--- WORK TO COMPLETE ---
Retype the lines of the material starting at the line that contains "Close the Megawatt music panel" and ending at the line that contains "(x=1462, y=562)", changing nothing in them.

start SOURCE RECORDS

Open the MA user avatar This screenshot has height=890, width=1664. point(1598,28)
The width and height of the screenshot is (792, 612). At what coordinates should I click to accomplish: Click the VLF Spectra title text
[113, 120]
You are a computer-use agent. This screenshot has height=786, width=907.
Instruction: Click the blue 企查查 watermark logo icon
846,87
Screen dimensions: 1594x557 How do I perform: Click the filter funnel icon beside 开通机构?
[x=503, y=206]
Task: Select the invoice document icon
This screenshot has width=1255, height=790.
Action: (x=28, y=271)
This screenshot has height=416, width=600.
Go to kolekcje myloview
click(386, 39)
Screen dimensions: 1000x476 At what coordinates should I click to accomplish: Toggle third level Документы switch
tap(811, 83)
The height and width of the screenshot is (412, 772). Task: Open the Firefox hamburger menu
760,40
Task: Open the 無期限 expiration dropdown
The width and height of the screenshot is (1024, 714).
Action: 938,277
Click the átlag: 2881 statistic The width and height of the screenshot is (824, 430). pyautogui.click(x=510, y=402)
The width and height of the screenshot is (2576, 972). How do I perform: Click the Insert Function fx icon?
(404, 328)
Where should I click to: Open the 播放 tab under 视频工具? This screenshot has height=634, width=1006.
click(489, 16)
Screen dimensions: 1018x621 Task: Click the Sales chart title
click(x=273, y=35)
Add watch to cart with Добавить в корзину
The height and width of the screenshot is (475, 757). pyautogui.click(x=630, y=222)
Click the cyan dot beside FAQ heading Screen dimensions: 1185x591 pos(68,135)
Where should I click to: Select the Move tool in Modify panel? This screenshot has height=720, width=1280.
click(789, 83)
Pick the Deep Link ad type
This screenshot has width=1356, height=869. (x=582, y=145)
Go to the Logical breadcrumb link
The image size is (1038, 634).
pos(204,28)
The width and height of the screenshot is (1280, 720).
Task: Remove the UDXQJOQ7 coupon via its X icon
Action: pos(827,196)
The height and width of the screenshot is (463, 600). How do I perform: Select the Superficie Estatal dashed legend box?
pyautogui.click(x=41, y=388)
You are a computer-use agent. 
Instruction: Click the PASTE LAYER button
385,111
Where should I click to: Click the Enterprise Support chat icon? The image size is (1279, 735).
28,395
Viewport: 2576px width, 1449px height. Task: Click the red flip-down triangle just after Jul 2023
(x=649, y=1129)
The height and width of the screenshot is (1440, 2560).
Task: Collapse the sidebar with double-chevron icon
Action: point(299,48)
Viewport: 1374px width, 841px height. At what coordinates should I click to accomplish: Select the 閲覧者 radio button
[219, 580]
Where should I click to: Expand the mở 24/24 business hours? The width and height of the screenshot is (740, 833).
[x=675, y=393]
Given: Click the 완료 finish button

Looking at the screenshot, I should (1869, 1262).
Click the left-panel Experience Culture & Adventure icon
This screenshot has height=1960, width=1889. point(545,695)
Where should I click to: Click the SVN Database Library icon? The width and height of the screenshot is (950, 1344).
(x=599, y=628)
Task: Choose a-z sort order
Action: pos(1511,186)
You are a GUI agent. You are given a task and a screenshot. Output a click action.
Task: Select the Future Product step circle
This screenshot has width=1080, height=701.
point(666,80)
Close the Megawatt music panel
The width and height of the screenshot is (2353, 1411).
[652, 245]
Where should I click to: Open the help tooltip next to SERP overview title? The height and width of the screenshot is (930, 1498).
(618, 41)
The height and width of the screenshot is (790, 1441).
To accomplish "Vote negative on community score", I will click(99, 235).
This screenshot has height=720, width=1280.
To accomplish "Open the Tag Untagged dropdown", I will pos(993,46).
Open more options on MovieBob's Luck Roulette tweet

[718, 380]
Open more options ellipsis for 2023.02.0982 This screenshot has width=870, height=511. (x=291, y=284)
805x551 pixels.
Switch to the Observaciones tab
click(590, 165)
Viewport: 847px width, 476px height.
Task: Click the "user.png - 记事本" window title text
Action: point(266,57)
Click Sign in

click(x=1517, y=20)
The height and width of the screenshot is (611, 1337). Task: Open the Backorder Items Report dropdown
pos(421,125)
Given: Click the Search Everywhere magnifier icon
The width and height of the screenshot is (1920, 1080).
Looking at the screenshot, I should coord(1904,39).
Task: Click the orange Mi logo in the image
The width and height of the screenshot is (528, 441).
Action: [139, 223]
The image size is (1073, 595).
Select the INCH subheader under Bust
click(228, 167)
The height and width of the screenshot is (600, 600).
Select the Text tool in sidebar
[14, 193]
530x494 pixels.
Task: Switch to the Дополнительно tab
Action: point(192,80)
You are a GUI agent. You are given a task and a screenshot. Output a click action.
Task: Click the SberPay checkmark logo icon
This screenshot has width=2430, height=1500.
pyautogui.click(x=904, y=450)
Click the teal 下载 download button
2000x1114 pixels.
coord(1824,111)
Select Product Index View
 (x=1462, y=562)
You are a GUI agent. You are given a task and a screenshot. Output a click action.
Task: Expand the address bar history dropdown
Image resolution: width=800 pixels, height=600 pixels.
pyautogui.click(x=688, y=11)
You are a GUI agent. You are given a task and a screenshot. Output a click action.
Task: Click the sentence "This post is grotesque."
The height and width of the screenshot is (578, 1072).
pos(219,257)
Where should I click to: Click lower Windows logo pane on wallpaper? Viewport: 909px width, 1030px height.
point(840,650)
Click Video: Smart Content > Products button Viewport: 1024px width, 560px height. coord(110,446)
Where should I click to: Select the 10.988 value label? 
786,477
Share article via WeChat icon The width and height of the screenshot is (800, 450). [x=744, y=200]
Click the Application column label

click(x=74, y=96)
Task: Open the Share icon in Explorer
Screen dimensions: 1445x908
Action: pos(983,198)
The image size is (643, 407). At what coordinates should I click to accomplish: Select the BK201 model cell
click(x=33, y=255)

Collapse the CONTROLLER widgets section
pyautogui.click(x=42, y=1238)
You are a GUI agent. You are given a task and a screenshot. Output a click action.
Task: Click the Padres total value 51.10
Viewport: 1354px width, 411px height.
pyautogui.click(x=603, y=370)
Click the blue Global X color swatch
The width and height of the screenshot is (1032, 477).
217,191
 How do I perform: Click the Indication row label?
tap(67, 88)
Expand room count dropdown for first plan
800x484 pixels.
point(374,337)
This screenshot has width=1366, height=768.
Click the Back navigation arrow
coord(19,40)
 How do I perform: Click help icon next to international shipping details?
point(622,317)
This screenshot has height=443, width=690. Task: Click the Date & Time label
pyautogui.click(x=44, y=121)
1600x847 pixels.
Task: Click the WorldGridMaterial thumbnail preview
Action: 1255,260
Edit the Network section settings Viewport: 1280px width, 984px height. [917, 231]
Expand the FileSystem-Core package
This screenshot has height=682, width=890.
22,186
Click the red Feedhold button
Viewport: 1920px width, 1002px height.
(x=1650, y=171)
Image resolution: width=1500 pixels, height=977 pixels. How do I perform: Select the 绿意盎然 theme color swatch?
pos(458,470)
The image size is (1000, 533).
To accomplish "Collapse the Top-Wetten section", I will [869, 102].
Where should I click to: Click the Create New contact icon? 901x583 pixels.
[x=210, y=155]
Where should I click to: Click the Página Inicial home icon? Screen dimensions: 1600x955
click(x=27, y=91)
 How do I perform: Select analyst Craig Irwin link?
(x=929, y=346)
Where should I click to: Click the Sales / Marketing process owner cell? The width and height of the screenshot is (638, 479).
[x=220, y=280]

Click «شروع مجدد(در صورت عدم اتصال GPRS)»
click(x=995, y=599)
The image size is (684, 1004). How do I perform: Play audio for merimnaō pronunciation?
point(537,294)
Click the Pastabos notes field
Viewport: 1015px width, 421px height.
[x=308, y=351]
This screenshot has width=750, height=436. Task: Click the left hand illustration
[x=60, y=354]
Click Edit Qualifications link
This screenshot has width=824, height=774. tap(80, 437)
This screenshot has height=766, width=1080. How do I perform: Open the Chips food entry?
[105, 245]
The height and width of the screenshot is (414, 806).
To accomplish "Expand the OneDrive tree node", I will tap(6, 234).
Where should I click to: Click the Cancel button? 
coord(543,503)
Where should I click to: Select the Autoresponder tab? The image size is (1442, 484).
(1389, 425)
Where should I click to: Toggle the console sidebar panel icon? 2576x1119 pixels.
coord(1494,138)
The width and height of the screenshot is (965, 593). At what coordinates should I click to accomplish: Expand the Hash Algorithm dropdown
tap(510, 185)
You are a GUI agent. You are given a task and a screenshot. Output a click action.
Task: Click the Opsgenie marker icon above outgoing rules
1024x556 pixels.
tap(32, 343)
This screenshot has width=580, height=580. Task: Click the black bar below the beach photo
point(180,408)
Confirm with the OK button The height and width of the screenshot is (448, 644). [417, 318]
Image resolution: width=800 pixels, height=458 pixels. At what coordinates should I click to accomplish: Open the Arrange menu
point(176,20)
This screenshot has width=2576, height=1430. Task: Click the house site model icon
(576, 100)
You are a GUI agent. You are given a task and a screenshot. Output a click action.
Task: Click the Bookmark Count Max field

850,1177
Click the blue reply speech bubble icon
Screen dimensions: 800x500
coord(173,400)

end SOURCE RECORDS

--- SOLUTION FOR THIS PROBLEM ---
Close the Megawatt music panel
The width and height of the screenshot is (2353, 1411).
[652, 245]
Where should I click to: Open the help tooltip next to SERP overview title? The height and width of the screenshot is (930, 1498).
(618, 41)
The height and width of the screenshot is (790, 1441).
To accomplish "Vote negative on community score", I will click(99, 235).
This screenshot has height=720, width=1280.
To accomplish "Open the Tag Untagged dropdown", I will pos(993,46).
Open more options on MovieBob's Luck Roulette tweet

[718, 380]
Open more options ellipsis for 2023.02.0982 This screenshot has width=870, height=511. (x=291, y=284)
805x551 pixels.
Switch to the Observaciones tab
click(590, 165)
Viewport: 847px width, 476px height.
Task: Click the "user.png - 记事本" window title text
Action: point(266,57)
Click Sign in

click(x=1517, y=20)
The height and width of the screenshot is (611, 1337). Task: Open the Backorder Items Report dropdown
pos(421,125)
Given: Click the Search Everywhere magnifier icon
The width and height of the screenshot is (1920, 1080).
Looking at the screenshot, I should coord(1904,39).
Task: Click the orange Mi logo in the image
The width and height of the screenshot is (528, 441).
Action: [139, 223]
The image size is (1073, 595).
Select the INCH subheader under Bust
click(228, 167)
The height and width of the screenshot is (600, 600).
Select the Text tool in sidebar
[14, 193]
530x494 pixels.
Task: Switch to the Дополнительно tab
Action: point(192,80)
You are a GUI agent. You are given a task and a screenshot. Output a click action.
Task: Click the SberPay checkmark logo icon
This screenshot has width=2430, height=1500.
pyautogui.click(x=904, y=450)
Click the teal 下载 download button
2000x1114 pixels.
coord(1824,111)
Select Product Index View
 (x=1462, y=562)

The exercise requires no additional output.